Illustration by Gabrielle Conlon


This year has not been an easy one. Or the year before that, or the year before that one.

Every few months, I make a pact with myself to become a better person. (The theory being if I become a better person, I’ll have a better life.) A person who is more confident, who works harder, and who is kinder to others. But I have not been very kind to myself, and I am facing the consequences of my own self-destruction.

Becoming brand new, something bigger than myself has been my biggest focus. Why are other people my age doing things I’m not doing? Why do I feel so far behind on my goals? Why am I not enough for myself?

What I have learned recently is that everything really starts at the core. I have been reaching for goals unattainable to me because I did not see about myself first. I am learning to slow down my self-hatred and need for a very narrow kind of progress to say to myself: Are you okay? Are you grounded? Is everything okay inside?
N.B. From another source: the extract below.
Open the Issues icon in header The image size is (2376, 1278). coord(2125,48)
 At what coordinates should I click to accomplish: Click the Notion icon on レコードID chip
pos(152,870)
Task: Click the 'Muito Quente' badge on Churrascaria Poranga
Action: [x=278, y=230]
And nothing has been okay inside for a long time.

I’ve started to call my process of setting goals I’m not ready for as “The Brand New Syndrome.” Since giving the process a name, I’ve seen it in my everyday life. I started to exercise to lose weight, but I still felt terrible about myself. I realized I would still pick apart my body even if I reached a lower weight. The same thing happened with makeup and social media–I realized I felt confident momentarily posing for selfies but felt really ugly in real life. Every time I’ve scored a new job, I’ve still felt like something in my life was missing. What was wrong–and why were these great things I was participating in not solving my sadness?

As most readers and friends know already, I have depression (among other mental illnesses). Even after being aware of my illnesses, I really tried to avoid all my internal traumas and issues in hopes that functioning as a “normal” person would make me feel better. The reality was that I was running away from the responsibility of really taking care of myself.

Every house is built only because it has a good foundation. I kept crumbling constantly because each time I tried to build myself up, I neglected the foundation. As mundane and boring as it might be, the foundation of a house needs to be done properly for the rest of the house to thrive.  

Obviously “The Brand New Syndrome” won’t apply to just those affected by mental illness. Someone reading this is neglecting themselves in an attempt to be brand new. What is it you are avoiding? Don’t you think you deserve better than the foundation you’ve laid?